Its probably his way of coping with it at the moment.He won't be 14 for ever.

I will quite honestly say that I initially thought it was psychological,so much so I even 'dosed' ds up on 'tablets' tic tacs in a pill bottle,theyd worked for everyone elseand this would put a stop to it completely although you might still feel tired and achey,if you had somewhere to go like a party etc one of these pills would 'delay' the symptoms.

Ds still had to come home from birthday parties,fell ill on holiday,had to stay sat on the altar as he couldnt stand etc etc- blast those magic pills.

oh god no take it from me it is so not.
I was so ill for about 4 years I couldn't leave the house - you really feel you are going to die I had days where all I could do was breathe (lying down in bed) and that was it.
It is a horrible horrible illness which needs proper funding to find out a cause so people can be treated and get back their lives.
I was a very busy mum of two who had worked for years,never been ill with anything major before - I was the last person you would think to get ill (but this is true of some many with the illness).

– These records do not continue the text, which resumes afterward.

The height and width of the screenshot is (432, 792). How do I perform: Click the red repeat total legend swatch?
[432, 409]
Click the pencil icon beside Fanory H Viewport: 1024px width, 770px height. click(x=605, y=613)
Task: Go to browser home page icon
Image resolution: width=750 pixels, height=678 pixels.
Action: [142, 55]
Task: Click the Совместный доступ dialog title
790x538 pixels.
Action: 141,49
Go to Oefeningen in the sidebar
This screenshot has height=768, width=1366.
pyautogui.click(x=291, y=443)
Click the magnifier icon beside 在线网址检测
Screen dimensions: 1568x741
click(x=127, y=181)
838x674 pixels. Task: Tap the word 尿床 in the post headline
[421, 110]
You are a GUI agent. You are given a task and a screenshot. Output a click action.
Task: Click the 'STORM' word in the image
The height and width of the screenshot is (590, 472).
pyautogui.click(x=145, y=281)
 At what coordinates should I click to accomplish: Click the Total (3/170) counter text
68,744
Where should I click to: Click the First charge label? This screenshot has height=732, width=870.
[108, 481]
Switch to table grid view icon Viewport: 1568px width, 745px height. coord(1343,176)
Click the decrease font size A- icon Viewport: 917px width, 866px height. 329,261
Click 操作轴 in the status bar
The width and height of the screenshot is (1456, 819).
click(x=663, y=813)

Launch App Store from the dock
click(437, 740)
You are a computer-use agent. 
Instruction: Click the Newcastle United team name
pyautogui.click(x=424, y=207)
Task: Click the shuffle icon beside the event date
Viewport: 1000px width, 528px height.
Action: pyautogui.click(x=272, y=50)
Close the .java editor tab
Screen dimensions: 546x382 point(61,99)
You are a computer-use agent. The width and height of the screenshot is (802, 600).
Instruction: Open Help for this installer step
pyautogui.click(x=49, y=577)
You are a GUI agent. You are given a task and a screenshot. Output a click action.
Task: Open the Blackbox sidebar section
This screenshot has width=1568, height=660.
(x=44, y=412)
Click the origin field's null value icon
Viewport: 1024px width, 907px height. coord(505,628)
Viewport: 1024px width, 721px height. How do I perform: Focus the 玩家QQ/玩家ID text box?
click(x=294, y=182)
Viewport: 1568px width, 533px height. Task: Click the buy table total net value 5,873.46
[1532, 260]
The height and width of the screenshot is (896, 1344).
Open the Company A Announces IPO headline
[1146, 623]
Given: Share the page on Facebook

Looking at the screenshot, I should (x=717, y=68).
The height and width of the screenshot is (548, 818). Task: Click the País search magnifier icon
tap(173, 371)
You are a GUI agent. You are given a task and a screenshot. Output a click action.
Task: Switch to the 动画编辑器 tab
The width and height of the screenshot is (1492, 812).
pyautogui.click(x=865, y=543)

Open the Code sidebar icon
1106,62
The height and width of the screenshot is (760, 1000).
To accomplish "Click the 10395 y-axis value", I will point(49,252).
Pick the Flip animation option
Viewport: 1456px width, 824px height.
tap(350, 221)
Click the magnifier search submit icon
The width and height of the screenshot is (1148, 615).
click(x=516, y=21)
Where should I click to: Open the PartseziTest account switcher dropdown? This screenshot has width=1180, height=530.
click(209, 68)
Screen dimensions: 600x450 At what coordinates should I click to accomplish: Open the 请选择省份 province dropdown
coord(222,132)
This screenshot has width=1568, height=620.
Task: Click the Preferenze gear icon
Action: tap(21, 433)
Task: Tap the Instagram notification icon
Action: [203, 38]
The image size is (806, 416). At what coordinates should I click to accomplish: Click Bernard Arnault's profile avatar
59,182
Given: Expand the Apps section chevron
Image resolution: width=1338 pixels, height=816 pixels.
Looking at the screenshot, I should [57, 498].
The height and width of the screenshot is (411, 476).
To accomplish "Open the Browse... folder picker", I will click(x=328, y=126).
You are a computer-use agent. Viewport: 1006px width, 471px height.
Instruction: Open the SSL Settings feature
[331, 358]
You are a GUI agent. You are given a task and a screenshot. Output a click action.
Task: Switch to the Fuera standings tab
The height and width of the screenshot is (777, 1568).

In no way does LP deny that ME is a physical illness and it is not about placebo effect either.
I came on this thread just to 'put it out there' particularly for the OP to give her hope that if she does indeed have ME/CFS, there is something out there, however much ME forums deny it, that can make 85% of people who do it better...
I'm glad my DD and I did LP. It was great. It wasn't fake. She is better. Full stop.
I agree with Mrs Snaplegs that the thread needs to get back to the OP, so I will bow out gracefully now.

Op mumma I wasnt disagreeing with you in fact I was reinforcing the fact that ME isnt in the head.

please dont think I intended to upset anyone.

Before ds got ill I struggled to understand M.E in fact I like many was very ignorant....but as ive lived with this for all this time M.E is a bastard of a condition.

I just wanted to give the different side of the LP in that it didn't work for me.

I had a cousin who it worked brilliantly for, and the other people on my course were helped enormously, but for me, not a bit of difference. And I did it in just the same way as the other people on my course.

I think you have to be careful with the 85% success rate (some quote it as 97%). Yes it can be marvellous and life changing for those who it helps, I absolutely will give it that, but I don't think there is any official statistic. Another person thought it cured a third, helped a third and did nothing for a third. Until some proper, independent research is done I would say the statistics are meaningless. And I think the ME charities are sceptical because of a lack of research and because for those it doesn't help, some of the trainers can make it feel like it is your fault, and no one needs to be told that (and yes, i personally was told that which was horrible on top of the disappointment of it not working)

Anyway, to the OP, I hope you find a sympathetic gp. Tis a miserable condition. They do exist. The support groups have really helped me, so do contact them. It's just a relief more than anything knowing you aren't alone.